══ Records supplied ══

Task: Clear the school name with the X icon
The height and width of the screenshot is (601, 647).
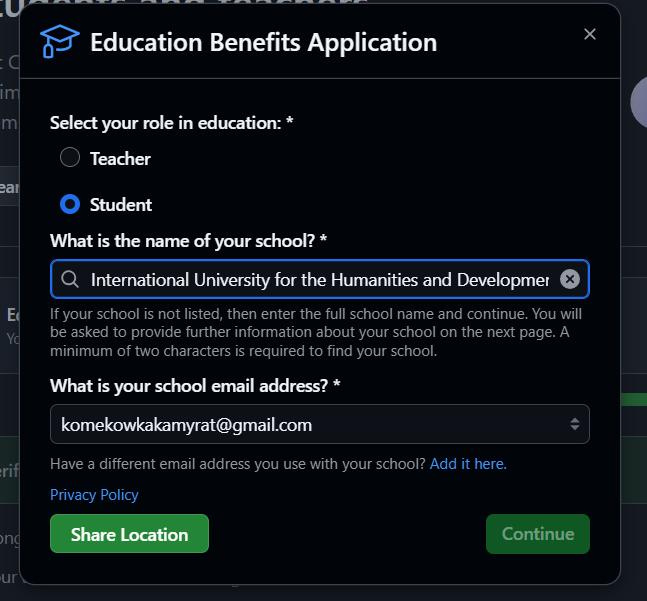Action: coord(570,279)
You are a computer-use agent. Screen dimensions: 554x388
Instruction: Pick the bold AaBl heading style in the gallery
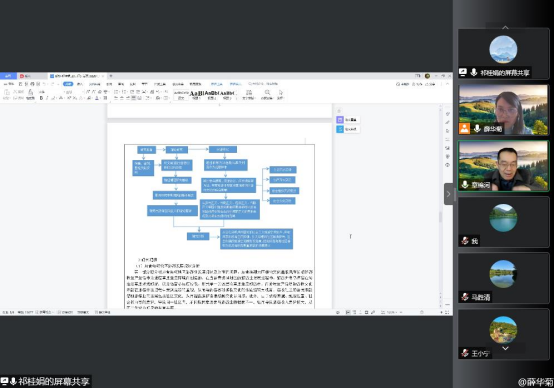[196, 94]
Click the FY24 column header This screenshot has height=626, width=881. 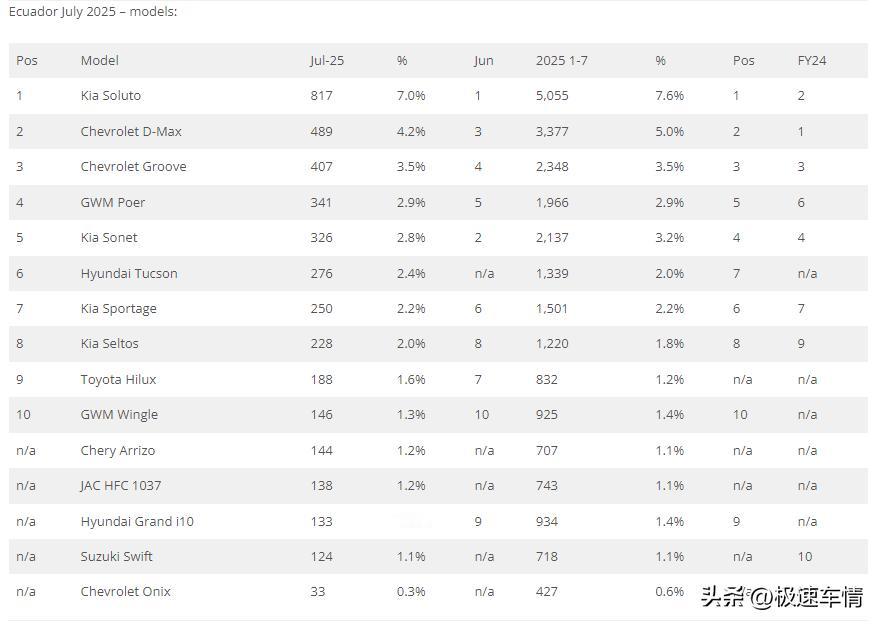point(811,60)
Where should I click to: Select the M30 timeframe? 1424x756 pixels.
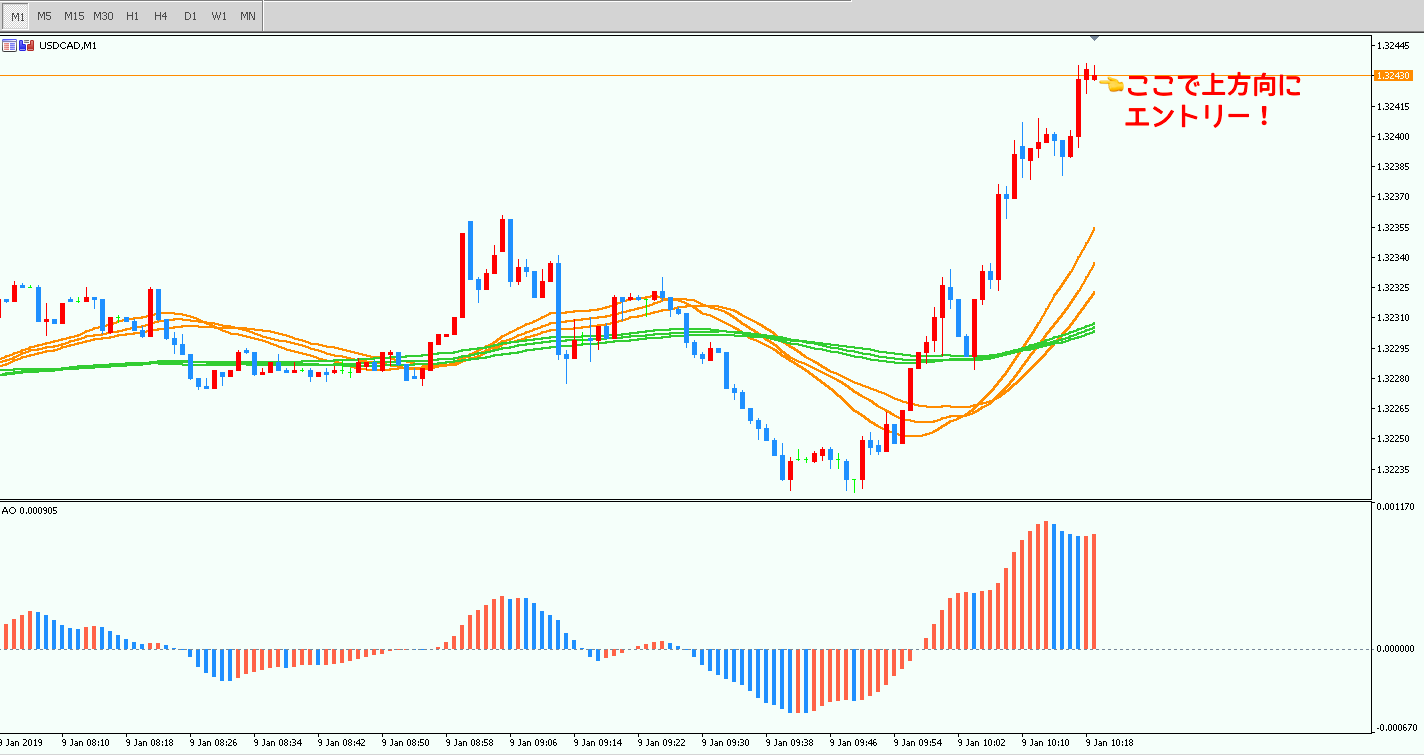tap(103, 16)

═══

Each line from the one with "Where should I" to the last line of the listing should be returned exactly, both ends included, and no picture with them.

Where should I click to: Select the M30 timeframe? 1424x756 pixels.
tap(103, 16)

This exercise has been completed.